Forest gardening is a technique that has been practiced in parts of the world since time immemorial, but it is only in the last few years that it has been adopted in temperate regions. In a way forest gardening is like a cottage garden on a grand scale with flowers and vegetables grown together with trees and shrubs. This article by Tomas Remiarz which I found on the Positive News website explains what is involved.
Forest gardens are spaces where trees, shrubs, herbs, vegetables and flowers grow together in mixed patches, and in many layers. An agroecologist might call them a multi-storey cropping system. To me, they are unique spaces in which humans meet nature halfway, and where both feed off one another.
It is both an ancient, and a very new idea. In many tropical parts of the world, they have existed as home gardens since time immemorial. In the colder parts of the Northern hemisphere, they took off after Robert Hart returned from his travels in Kerala, southern India, harbouring dreams of edible forests.

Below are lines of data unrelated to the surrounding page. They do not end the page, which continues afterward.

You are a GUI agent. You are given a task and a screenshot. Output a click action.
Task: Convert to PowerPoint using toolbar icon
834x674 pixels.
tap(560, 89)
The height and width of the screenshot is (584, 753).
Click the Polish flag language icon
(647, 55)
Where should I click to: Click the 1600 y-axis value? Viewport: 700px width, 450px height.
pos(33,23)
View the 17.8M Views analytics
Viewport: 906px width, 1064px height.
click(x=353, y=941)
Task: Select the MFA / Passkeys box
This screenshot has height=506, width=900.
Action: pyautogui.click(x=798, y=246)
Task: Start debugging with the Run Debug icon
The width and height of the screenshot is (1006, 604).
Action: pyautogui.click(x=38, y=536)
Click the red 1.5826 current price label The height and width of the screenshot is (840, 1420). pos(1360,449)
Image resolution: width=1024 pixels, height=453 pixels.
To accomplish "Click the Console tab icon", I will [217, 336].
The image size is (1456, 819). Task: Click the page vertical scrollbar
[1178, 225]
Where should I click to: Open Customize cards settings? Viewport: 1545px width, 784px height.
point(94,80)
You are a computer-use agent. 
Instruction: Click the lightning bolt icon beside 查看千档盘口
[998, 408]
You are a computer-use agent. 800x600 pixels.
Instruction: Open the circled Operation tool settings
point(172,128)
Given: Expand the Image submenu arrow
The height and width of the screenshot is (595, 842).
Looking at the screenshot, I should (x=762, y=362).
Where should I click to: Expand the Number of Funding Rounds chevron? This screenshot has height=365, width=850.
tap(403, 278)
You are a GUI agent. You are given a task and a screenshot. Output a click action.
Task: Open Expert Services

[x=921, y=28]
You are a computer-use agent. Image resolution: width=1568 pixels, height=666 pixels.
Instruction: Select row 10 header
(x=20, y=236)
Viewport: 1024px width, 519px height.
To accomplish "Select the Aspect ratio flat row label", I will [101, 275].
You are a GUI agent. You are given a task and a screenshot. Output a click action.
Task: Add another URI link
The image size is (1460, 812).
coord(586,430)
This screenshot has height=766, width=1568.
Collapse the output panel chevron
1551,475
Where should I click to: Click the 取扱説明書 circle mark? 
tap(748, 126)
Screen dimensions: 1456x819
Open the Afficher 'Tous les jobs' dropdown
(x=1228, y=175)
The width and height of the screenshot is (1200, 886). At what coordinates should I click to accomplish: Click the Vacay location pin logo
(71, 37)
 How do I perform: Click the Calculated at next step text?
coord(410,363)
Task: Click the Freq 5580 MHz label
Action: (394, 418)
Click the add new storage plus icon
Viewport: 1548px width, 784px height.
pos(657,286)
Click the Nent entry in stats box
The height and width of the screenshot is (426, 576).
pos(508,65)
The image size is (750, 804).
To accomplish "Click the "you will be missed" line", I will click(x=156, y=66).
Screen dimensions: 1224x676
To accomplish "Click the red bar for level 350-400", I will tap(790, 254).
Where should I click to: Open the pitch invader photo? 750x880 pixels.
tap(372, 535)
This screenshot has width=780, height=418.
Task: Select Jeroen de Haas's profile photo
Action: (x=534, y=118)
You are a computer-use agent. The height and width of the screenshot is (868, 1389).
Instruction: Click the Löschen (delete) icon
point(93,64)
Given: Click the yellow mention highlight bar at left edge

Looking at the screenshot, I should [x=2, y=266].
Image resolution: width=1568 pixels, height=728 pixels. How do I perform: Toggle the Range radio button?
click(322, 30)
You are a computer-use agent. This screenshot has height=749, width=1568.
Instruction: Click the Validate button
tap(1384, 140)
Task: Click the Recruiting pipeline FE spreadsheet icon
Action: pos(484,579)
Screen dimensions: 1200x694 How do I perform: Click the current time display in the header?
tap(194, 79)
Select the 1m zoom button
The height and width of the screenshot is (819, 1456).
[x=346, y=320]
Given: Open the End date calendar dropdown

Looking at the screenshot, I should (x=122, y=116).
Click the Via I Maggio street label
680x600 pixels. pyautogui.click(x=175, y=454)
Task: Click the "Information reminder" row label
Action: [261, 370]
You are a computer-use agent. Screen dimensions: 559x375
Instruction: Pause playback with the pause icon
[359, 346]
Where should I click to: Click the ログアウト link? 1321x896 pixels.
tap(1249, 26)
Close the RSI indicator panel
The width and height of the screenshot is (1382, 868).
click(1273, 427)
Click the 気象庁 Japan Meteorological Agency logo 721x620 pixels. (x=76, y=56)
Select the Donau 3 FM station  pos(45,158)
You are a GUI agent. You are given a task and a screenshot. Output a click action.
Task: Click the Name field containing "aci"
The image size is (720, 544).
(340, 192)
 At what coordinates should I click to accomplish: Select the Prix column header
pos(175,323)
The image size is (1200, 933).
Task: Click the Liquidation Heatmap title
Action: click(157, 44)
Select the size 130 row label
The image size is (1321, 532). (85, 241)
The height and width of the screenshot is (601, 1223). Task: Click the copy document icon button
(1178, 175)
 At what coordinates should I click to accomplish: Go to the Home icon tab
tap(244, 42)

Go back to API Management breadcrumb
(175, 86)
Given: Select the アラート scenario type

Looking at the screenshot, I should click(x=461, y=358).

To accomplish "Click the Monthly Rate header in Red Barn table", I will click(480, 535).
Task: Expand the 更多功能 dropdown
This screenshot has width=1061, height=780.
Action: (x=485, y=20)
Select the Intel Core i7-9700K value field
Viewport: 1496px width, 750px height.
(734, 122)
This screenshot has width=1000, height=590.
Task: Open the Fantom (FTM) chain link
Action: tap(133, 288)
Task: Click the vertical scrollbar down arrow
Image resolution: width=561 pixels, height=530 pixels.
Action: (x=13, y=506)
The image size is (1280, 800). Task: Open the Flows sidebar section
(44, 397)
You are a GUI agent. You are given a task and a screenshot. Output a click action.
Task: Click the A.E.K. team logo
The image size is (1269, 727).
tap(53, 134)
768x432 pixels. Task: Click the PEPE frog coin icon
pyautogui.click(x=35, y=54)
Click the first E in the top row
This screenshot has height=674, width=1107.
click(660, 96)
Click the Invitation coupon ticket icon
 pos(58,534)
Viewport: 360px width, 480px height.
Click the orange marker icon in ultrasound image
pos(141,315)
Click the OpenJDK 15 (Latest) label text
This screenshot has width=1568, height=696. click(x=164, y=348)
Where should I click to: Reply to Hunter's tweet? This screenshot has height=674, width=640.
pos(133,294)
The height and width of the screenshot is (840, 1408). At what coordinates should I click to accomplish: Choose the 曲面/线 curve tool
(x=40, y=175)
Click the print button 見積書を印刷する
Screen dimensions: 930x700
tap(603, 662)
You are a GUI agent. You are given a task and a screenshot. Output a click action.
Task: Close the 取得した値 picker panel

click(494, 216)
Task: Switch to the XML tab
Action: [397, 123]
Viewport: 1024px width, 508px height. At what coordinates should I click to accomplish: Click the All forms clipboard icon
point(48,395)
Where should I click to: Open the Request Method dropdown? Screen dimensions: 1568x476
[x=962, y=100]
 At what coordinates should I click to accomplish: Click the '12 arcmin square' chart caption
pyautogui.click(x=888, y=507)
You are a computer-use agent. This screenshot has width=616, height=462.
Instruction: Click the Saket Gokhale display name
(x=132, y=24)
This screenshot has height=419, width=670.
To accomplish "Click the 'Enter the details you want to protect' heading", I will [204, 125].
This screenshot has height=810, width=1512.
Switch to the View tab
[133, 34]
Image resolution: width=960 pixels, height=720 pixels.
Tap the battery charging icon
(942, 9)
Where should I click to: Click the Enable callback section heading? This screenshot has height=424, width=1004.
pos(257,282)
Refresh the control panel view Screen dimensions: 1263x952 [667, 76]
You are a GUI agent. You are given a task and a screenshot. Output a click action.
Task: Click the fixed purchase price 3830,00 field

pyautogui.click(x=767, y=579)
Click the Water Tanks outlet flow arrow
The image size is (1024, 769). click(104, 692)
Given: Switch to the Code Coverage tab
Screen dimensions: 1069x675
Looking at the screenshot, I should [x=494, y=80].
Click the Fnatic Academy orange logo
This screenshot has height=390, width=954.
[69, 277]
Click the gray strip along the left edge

In the three decades following Hart?s discovery, hundreds of experimental forest gardens have been planted all over the world. They can be found in cities and rural sites; in households and neighborhoods; in community gardens and parks; and in market gardens and plant nurseries.
So how do you make a forest gardener? Forest gardens are complex. There is no way around that. In fact, this partly explains why we set them up in the first place, eager to find a space more natural and wild than a wheat field or pine plantation.
To deal with this complexity, the competent forest gardener needs a diverse toolkit, each tool drawing upon four domains of understanding. Forest gardening is multidisciplinary; borrowing skills from ecology, horticulture, design, and communication alike.